The foundation of our chemical treatment strategy during the spring and summer months is routine surveys of the weed growth in all parts of the lake and canals. Based on these surveys, we treat parts of the lake that exhibit excessive weed growth. We also count on - and encourage - residents to email firstname.lastname@example.org to report any weed concerns in the lake near their property.
We rarely apply "scheduled" weed treatments, opting instead to treat specific weed problems in specific areas as they occur. For this reason, you may observe weed treatment applied to one area of the lake, while it is not applied to another.
Our goal is to not use any more chemicals in our lake than are necessary to maintain an appropriate weed balance. Remember that the lake is not a swimming pool... it is a living, breathing entity, which supports navigation, swimming, recreation, and fishing.

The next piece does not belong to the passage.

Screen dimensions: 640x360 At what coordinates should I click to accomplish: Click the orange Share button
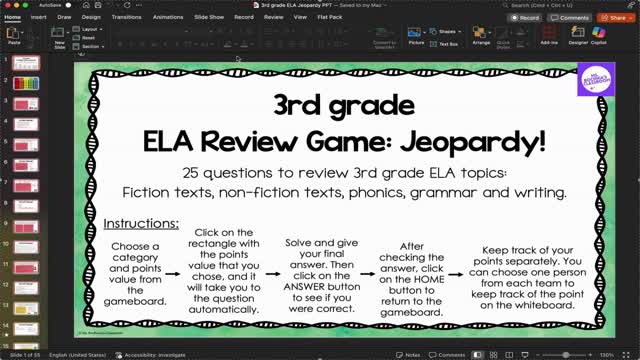click(x=616, y=18)
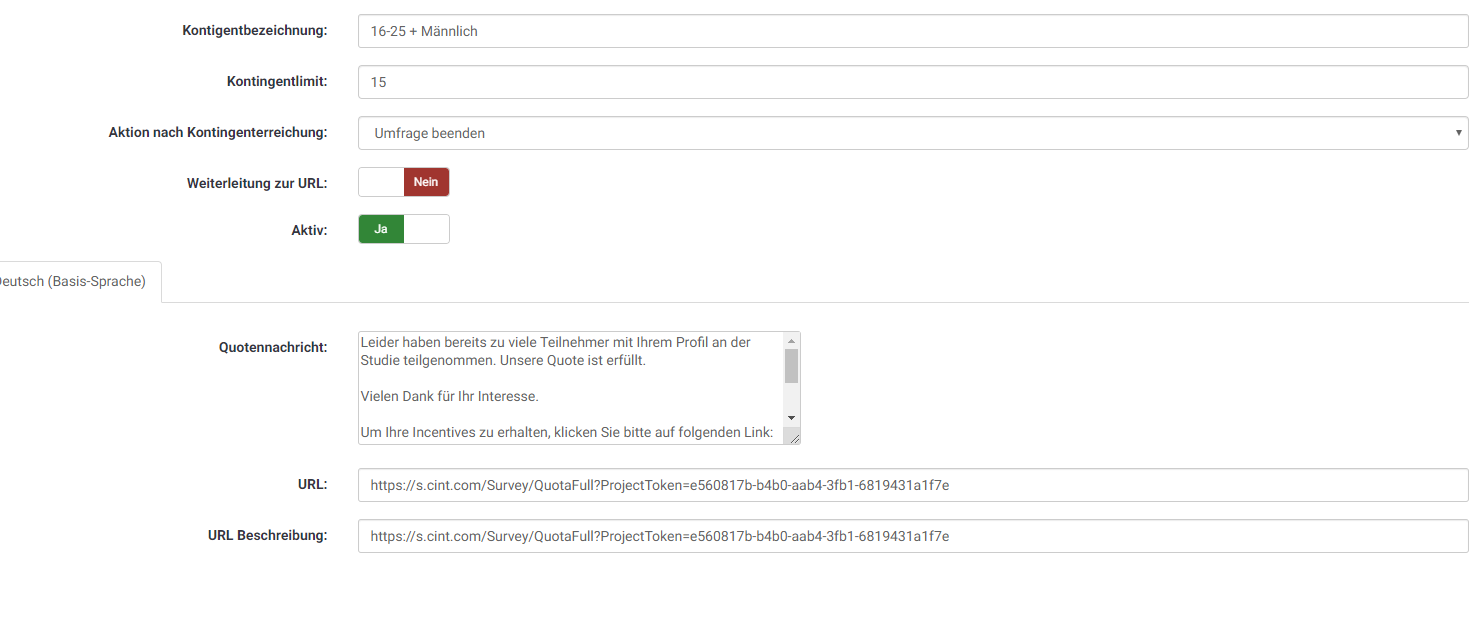
Task: Click the empty white half of Aktiv switch
Action: [x=427, y=229]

Our goal is not to kill every weed, but rather to control the weed growth so that it is not a nuisance.
Surveys show that Starry Stonewort, a non-native nuisance plant first detected in the lake in late-2009, continues to become prevalent in the lake. This plant is actually a type of algae, which forms dense mats when it anchors itself to bottom of the lake. It blocks out the growth of both good and bad plants, and can sometimes have an adverse affect on the fish population. See a paper describing Starry Stonewart vs Chara Algae
In the last few years, we have been successful in controlling Starry Stonewort with our strategy of stunting its growth, or what we like to call "giving it a haircut". Since it is almost impossible to eradicate it, this is the most successful strategy. On the positive side, the Starry Stonewort growth has dramatically reduced the growth of Eurasian Milfoil. Our lake appears to be reaching an equilibrium between these two.

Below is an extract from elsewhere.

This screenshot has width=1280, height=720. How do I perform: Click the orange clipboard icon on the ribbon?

The White Lake Citizens League participates in the Cooperative Lakes Monitoring Program (CLMP) sponsored by the Michigan Clean Water Corps. The Michigan Clean Water Corps (MiCorps) is a network of volunteer monitoring programs in Michigan. It assists the Department of Environment, Great Lakes, and Energy (EGLE) in collecting and sharing water quality data for use in water resources management and protection programs in the state.

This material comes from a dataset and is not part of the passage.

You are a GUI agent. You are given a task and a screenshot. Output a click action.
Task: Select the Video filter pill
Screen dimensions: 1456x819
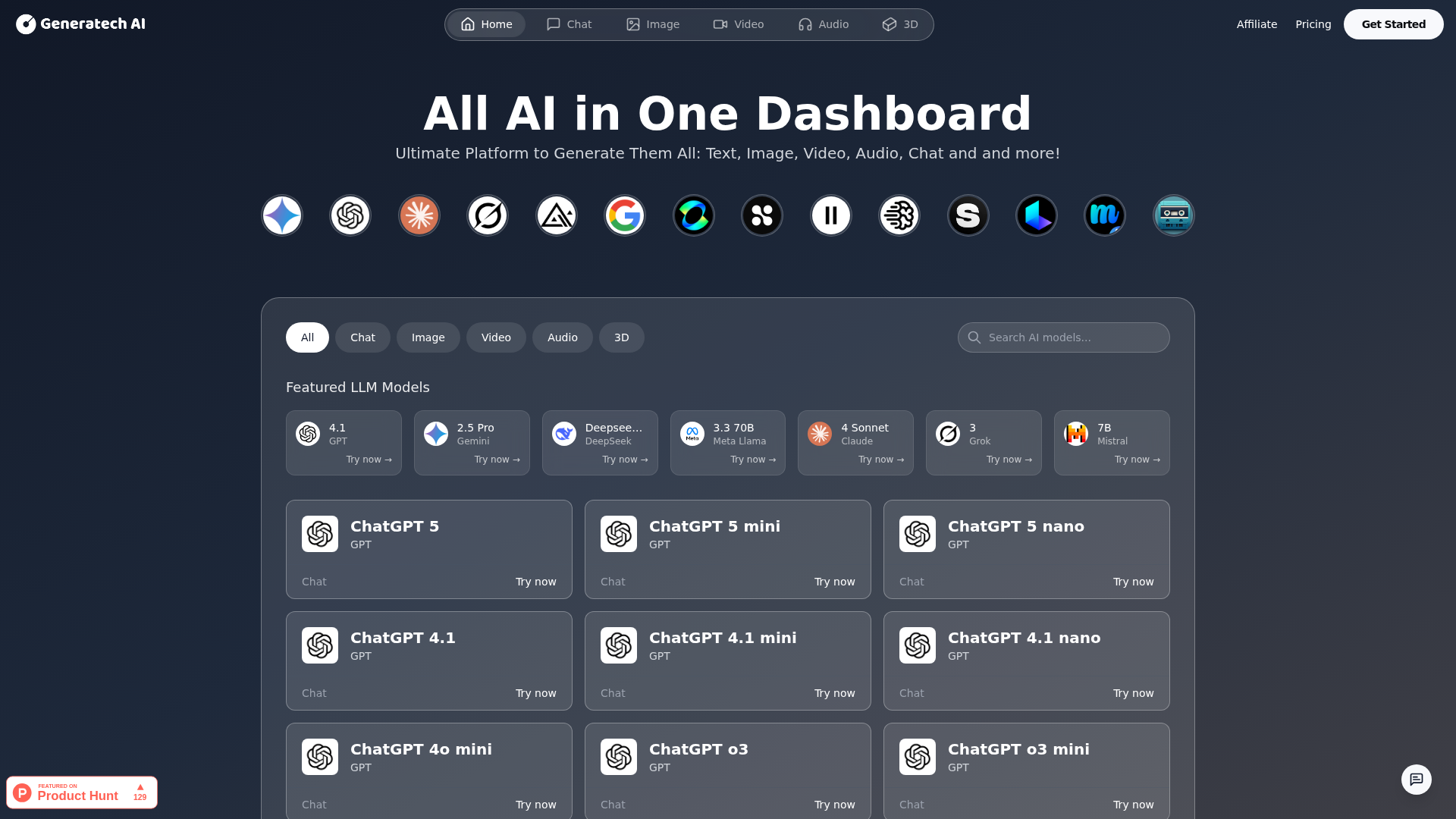point(496,337)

The graphs below indicate positive (improving) trends over several years for Summer Total Phosphorus and Summer Mean Transparency CLMP Program measurements, both important measurements of the "health" of a lake. Click on each graph to view an enlarged version.
The State of Michigan mandates a Lake Management Program Report, filed by a certified professional, following the application of Fluridone. Click here to view a copy of the 2009 report. This testing gives us a yardstick to measure progress, and provides the state with information for an effective database.
Visit the Fishing page for information about Fishing Advisories and consumption of fish from White Lake.
To help in controlling aquatic weed growth, ideally we would not fertilize our lawns, since run-off of fertilizer contributes to weed growth in the lake. Since many of us, however, do use fertilizer on our lawns, there are a few things we can do to lessen the effects of fertilizer on aquatic weed growth. Any of the following can serve as a barrier to help reduce fertilizer run-off into the lake:
We can also use fertilizer that has 0% or very low phosphorus, which is now widely available. (Phosphorus is the middle number of the 3 numbers listed on the bag of fertilizer. The first number represents Nitrogen, the second is Phosphorous, the third is Potassium or Potash.) It is most likely that your soil is already rich in phosphorus. The MSU Extension Service recommends fertilizers that are low in both phosphorus and potassium, such as 23-0-6, 30-4-4 or 26-4-4, in this area
On some northern Michigan inland lakes that are deep and do not have any bottom weed structure, there is a practice of putting Christmas trees out on the ice to mark fishing holes. When the ice melts in the springtime, the trees sink to the bottom (hopefully) and provide structure for the fish. This is NOT a good practice on White Lake! Our lake is shallow, and sunlight provides ample weed structure. Please dispose of your tree using your routine refuse pickup.